• **RECORD EXCERPTS**:
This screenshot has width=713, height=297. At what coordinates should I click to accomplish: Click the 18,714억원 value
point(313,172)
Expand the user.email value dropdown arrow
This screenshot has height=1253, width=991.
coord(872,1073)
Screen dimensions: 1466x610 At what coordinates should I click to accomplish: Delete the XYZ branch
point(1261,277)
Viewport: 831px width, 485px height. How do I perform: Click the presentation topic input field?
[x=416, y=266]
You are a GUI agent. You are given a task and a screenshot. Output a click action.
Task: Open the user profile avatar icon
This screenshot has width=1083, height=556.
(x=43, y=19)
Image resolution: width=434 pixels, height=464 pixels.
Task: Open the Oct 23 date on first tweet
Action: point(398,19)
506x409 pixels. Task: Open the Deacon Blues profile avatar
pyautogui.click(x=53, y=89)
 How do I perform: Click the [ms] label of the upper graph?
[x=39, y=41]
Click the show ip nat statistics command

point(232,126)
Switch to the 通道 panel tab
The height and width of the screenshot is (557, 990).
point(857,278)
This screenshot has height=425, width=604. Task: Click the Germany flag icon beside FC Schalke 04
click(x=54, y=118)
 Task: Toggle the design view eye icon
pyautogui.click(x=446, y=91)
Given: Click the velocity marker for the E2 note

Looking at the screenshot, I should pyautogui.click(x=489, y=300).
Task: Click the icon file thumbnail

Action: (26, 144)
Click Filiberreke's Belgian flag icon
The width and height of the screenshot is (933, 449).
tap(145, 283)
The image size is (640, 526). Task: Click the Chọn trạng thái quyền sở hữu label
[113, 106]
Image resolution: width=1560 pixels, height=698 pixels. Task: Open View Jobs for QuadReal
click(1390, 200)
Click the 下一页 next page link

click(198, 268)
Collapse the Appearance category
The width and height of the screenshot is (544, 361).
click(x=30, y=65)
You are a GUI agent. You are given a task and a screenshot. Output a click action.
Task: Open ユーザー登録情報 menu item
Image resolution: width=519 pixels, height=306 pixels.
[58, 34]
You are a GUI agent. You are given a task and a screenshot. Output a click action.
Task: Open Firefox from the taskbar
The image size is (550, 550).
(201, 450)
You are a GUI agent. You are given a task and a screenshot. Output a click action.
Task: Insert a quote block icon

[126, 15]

• **YOUR INSTRUCTIONS**: Can you set out every line of the listing above as a numbered list, leaving out the blank lines?

• **EXERCISE RESPONSE**:
1. This screenshot has width=713, height=297. At what coordinates should I click to accomplish: Click the 18,714억원 value
2. point(313,172)
3. Expand the user.email value dropdown arrow
4. This screenshot has height=1253, width=991.
5. coord(872,1073)
6. Screen dimensions: 1466x610 At what coordinates should I click to accomplish: Delete the XYZ branch
7. point(1261,277)
8. Viewport: 831px width, 485px height. How do I perform: Click the presentation topic input field?
9. [x=416, y=266]
10. You are a GUI agent. You are given a task and a screenshot. Output a click action.
11. Task: Open the user profile avatar icon
12. This screenshot has width=1083, height=556.
13. (x=43, y=19)
14. Image resolution: width=434 pixels, height=464 pixels.
15. Task: Open the Oct 23 date on first tweet
16. Action: point(398,19)
17. 506x409 pixels. Task: Open the Deacon Blues profile avatar
18. pyautogui.click(x=53, y=89)
19.  How do I perform: Click the [ms] label of the upper graph?
20. [x=39, y=41]
21. Click the show ip nat statistics command
22. point(232,126)
23. Switch to the 通道 panel tab
24. The height and width of the screenshot is (557, 990).
25. point(857,278)
26. This screenshot has height=425, width=604. Task: Click the Germany flag icon beside FC Schalke 04
27. click(x=54, y=118)
28.  Task: Toggle the design view eye icon
29. pyautogui.click(x=446, y=91)
30. Given: Click the velocity marker for the E2 note
31. Looking at the screenshot, I should pyautogui.click(x=489, y=300).
32. Task: Click the icon file thumbnail
33. Action: (26, 144)
34. Click Filiberreke's Belgian flag icon
35. The width and height of the screenshot is (933, 449).
36. tap(145, 283)
37. The image size is (640, 526). Task: Click the Chọn trạng thái quyền sở hữu label
38. [113, 106]
39. Image resolution: width=1560 pixels, height=698 pixels. Task: Open View Jobs for QuadReal
40. click(1390, 200)
41. Click the 下一页 next page link
42. click(198, 268)
43. Collapse the Appearance category
44. The width and height of the screenshot is (544, 361).
45. click(x=30, y=65)
46. You are a GUI agent. You are given a task and a screenshot. Output a click action.
47. Task: Open ユーザー登録情報 menu item
48. Image resolution: width=519 pixels, height=306 pixels.
49. [58, 34]
50. You are a GUI agent. You are given a task and a screenshot. Output a click action.
51. Task: Open Firefox from the taskbar
52. The image size is (550, 550).
53. (201, 450)
54. You are a GUI agent. You are given a task and a screenshot. Output a click action.
55. Task: Insert a quote block icon
56. [126, 15]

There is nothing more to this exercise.